Relevé tabulaire de toutes les prises d'une séquence — configurations caméra, durées, numéros de prises, matériel rejeté. Base de la postpro.
Pendant que vous êtes sur le plateau et que la caméra tourne, le premier assistant caméra ou l'assistant de production documente en parallèle chaque prise dans un journal de séquences — c'est la carte de visite de vos journées de tournage pour la postproduction. Ce n'est pas une affaire artistique, mais une pure hygiène de travail : chaque prise reçoit un numéro, la durée est enregistrée, les paramètres de la caméra sont notés, et si le matériel est utilisable ou présente des défauts.

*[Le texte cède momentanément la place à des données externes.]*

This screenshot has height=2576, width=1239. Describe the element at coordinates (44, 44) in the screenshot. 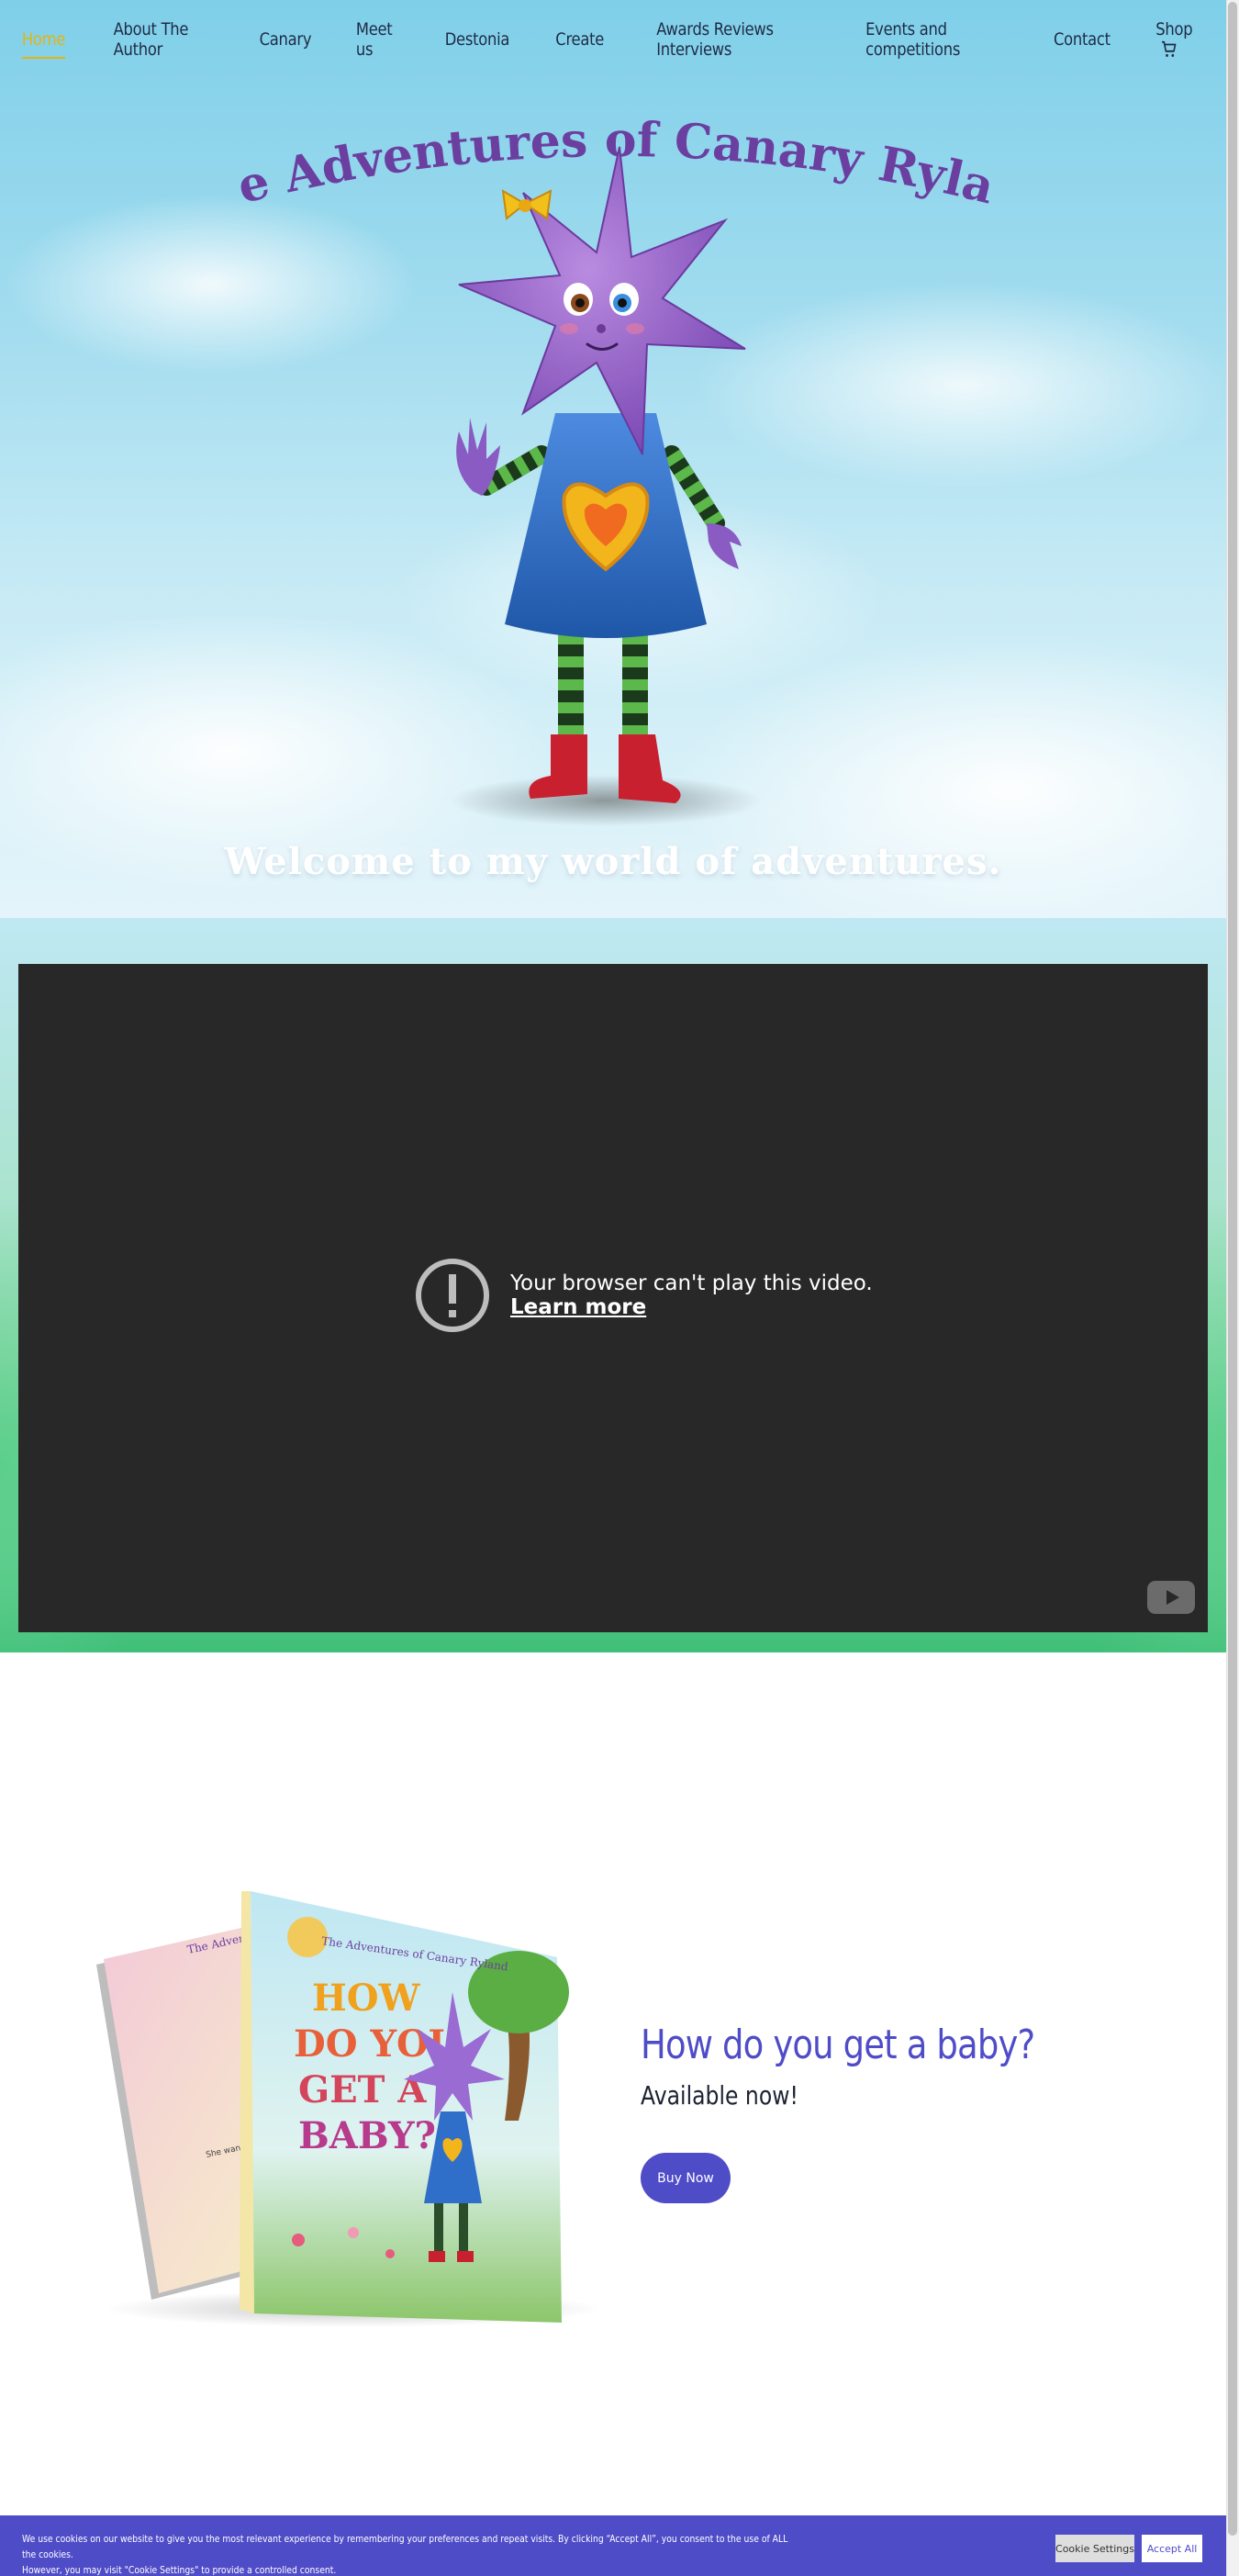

La pratique est simple, mais la précision est cruciale. Vous notez pour chaque séquence le numéro de scène et de prise, l'objectif utilisé (focale), l'ouverture, le réglage de l'obturateur si nécessaire. Viennent ensuite les prises elles-mêmes — avec le timecode de début et de fin, la durée exacte, et une brève description : "Mise au point sur le visage", "Mouvement de caméra flou", "Erreur de l'acteur" ou "OK". Sur le plateau, vous utilisez le journal pour identifier rapidement : Quelle prise était la meilleure ? Qu'est-ce qui était trop court ? Avons-nous dû répéter ?
En postproduction, le journal de séquences devient le mode d'emploi pour le monteur — il permet de gagner des heures lors de la synchronisation de l'image et du son, lors de l'organisation des rushes. Le monteur voit d'un coup d'œil que la prise 7 est plus longue, mais que la prise 5 a une meilleure performance. Simultanément, le journal sert à l'archivage et à la gestion : si après des mois un regrading ou des corrections de couleur sont nécessaires, vous retrouvez la prise exacte, le numéro de prise, même le réglage d'origine de la caméra.

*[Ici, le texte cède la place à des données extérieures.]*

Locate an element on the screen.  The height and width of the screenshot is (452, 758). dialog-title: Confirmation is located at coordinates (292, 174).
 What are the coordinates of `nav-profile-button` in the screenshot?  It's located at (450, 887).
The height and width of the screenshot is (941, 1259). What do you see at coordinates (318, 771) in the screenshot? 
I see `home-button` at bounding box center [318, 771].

Certains plateaux utilisent encore des carnets de notes analogiques, les productions modernes travaillent avec des logiciels de journalisation spécialisés ou simplement avec Google Sheets — mais la structure reste identique. Le point crucial : le journal de séquences est votre communication avec l'avenir du film. Un journal mal tenu détruit l'efficacité en postproduction, un bon journal fait gagner du temps et de l'argent. Par conséquent : travaillez avec précision, ne prenez pas de raccourcis, et en cas de doute, écrivez une ligne de trop plutôt qu'une de moins.